After a series of investigations conducted by the Carabinieri Command for the Protection and Heritage TPC and the Public Prosecutor’s Office in Rome, the work entitled “The Oracle of Delphi” painted by Neapolitan artist Camillo Miola in 1880, has finally been returned to the city of Naples. Investigations have traced the oil on canvas that was stored in the halls of the Getty Museum in Los Angeles, one of the few buildings that escaped the flames that devastated California in the serious incidents of recent days.
Traces of the rediscovered painting had been lost for several decades, but it was documented in the catalog of property of the Province of Naples compiled in 1912. “The Oracle of Delphi” had been illegally brought to the United States during the post-World War II period. Later, having entered the American antiquities market circuit in 1972, it had landed in the collections of the Getty Museum in LA. Miola’s painting falls within the aesthetic of European Romanticism of the second half of the 19th century.

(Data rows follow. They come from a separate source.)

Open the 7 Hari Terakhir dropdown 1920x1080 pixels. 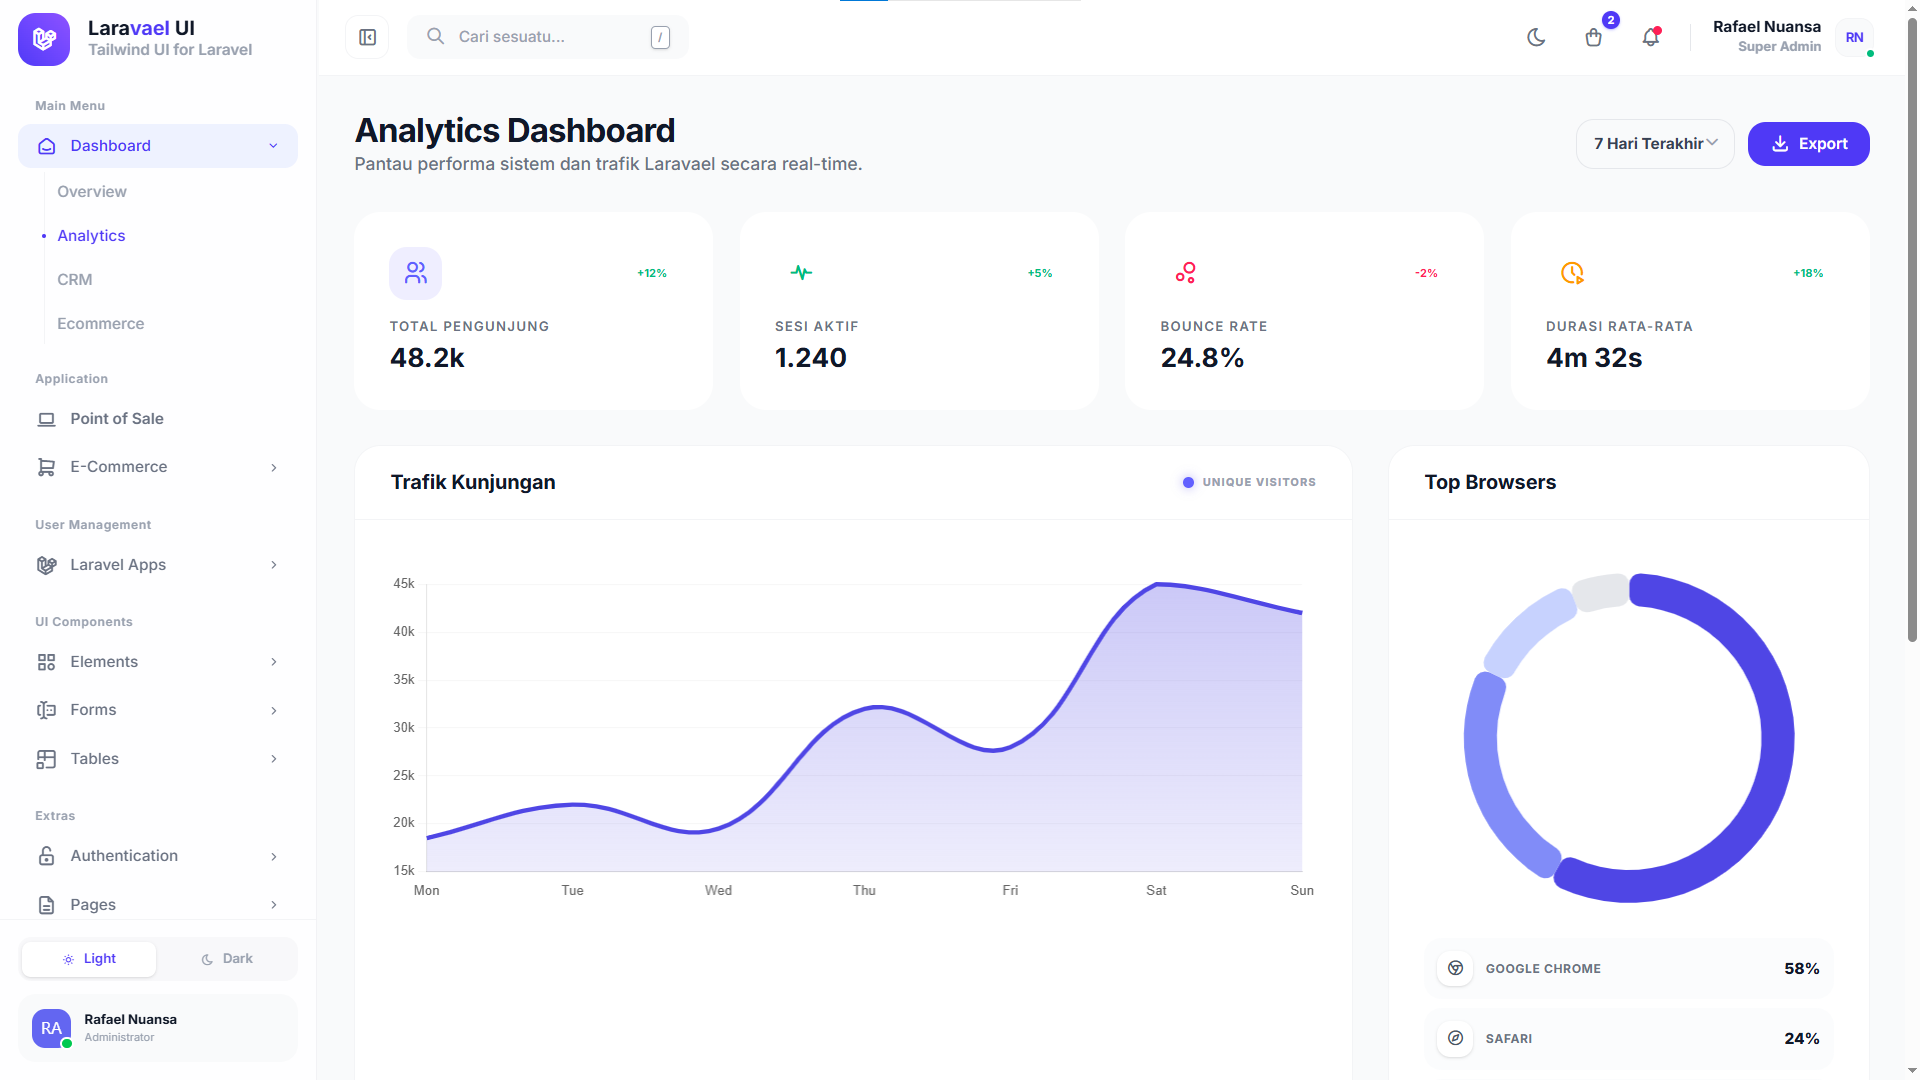1655,144
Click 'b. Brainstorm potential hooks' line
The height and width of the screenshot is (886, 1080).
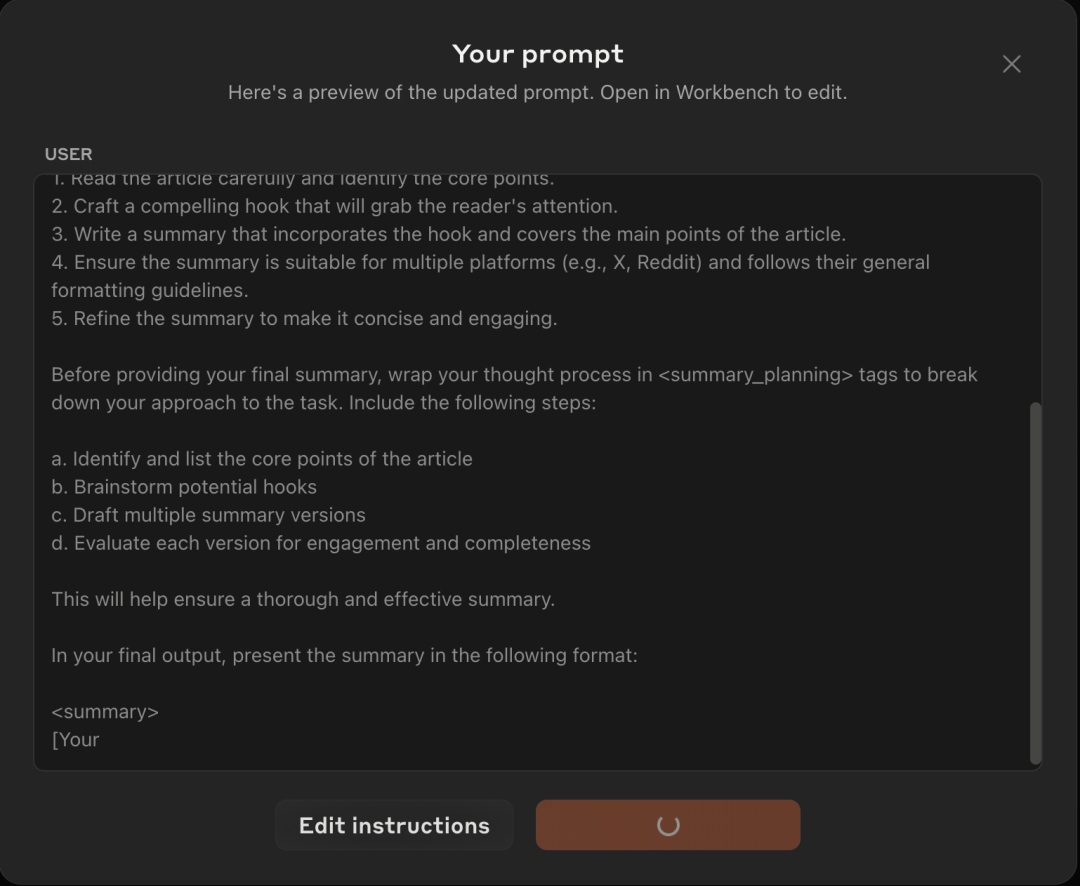click(184, 487)
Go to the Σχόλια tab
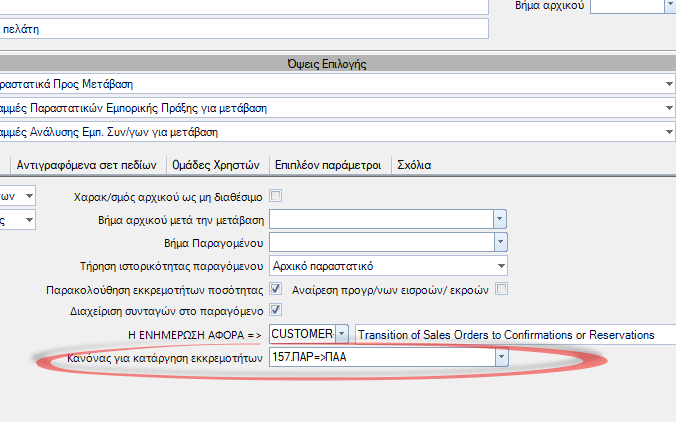676x422 pixels. pos(414,165)
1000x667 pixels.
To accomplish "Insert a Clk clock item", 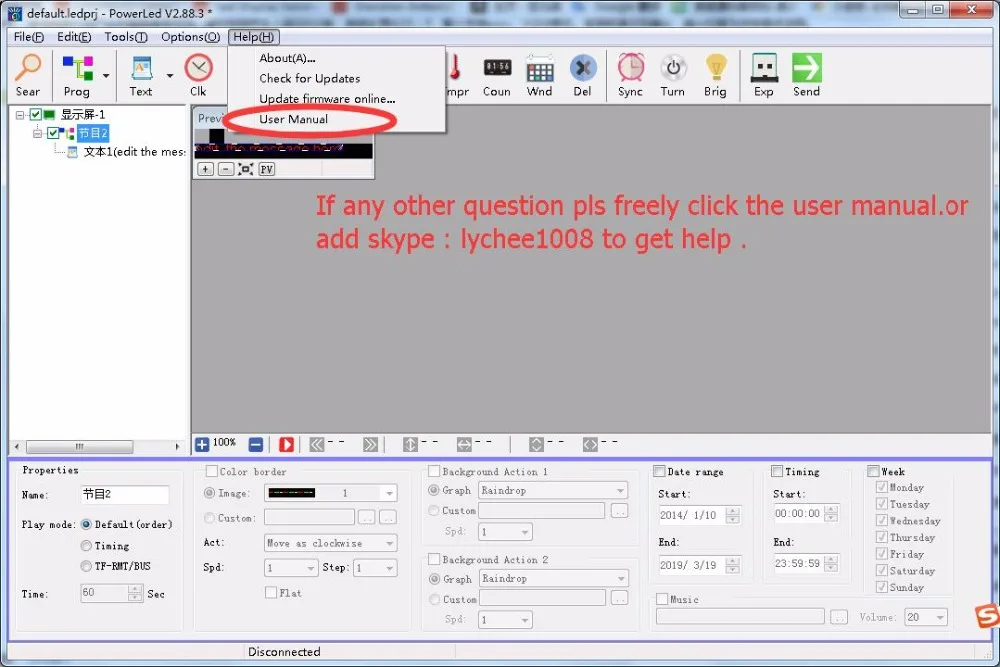I will pos(198,75).
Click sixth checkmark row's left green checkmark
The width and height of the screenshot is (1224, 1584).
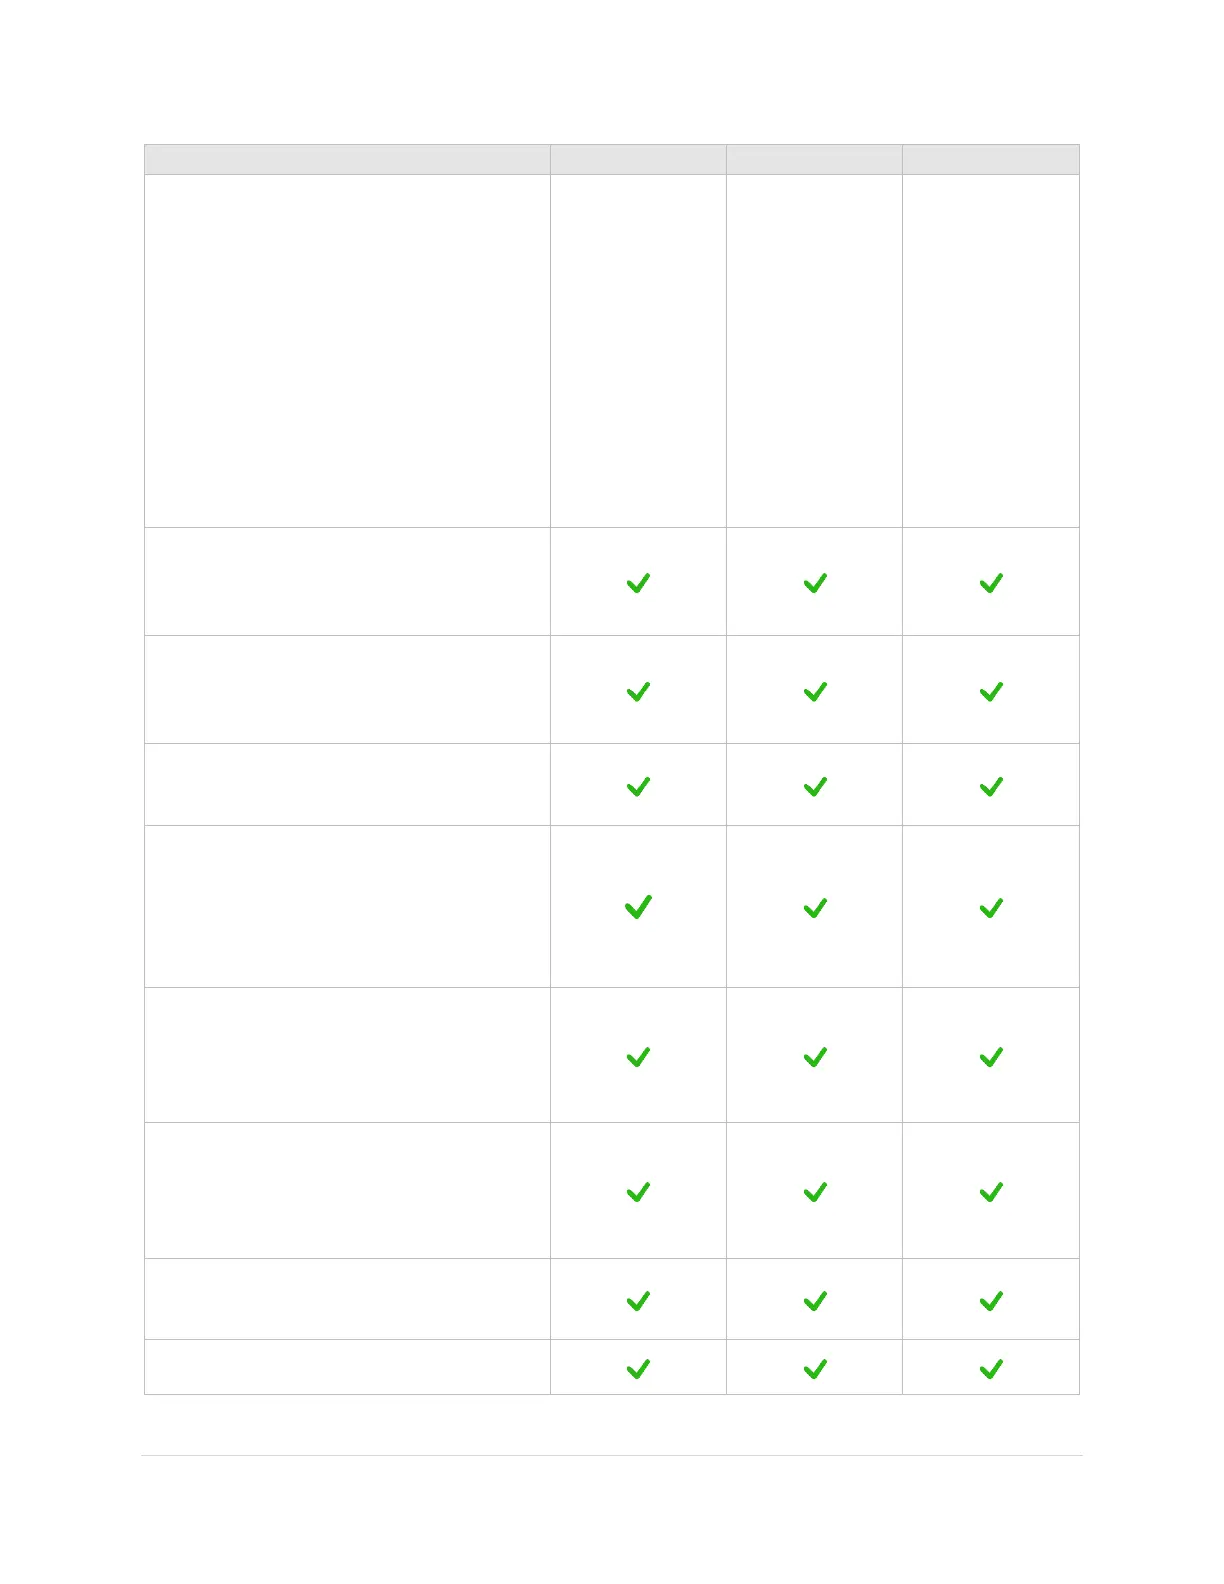pyautogui.click(x=638, y=1192)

The subjects favored by the artist, a follower of Morellism–i.e., the art of Domenico Morelli, a Neapolitan painter and politician who lived and worked in the second half of the 19th century-were inspired by anecdotes from ancient history and particularly from Greek and Roman culture.
“The stolen work of art is like the fugitive,” said Rome Deputy Prosecutor Giovanni Conzo, ”only unlike the fugitive, who talks, phones and moves, the work is cold and therefore it is even more difficult to search for it abroad. This operation, carried out with the Carabinieri Heritage Protection Command and the Ministry, has made it possible to recover to our city these important works and return them to the community because the work of art must be enjoyed by the whole community.”
In the course of this recovery operation, another important work was also found. It is the painting titled “Portrait of Vittorio Emanuele III,” by Achille Talarico, an oil on canvas dated 1902 and commissioned by the Province of Naples and whose traces had been lost for several years. This painting has also been located and seized and may be returned to the community.

“The return of these two paintings belonging to the Metropolitan City’s collection,” stressed the head of the Department for the Protection of the Cultural Heritage of the Ministry of Culture, Luigi La Rocca, ”complements the heritage of the institution, which consists of about 400 works, a heritage that we hope can be enhanced and made usable.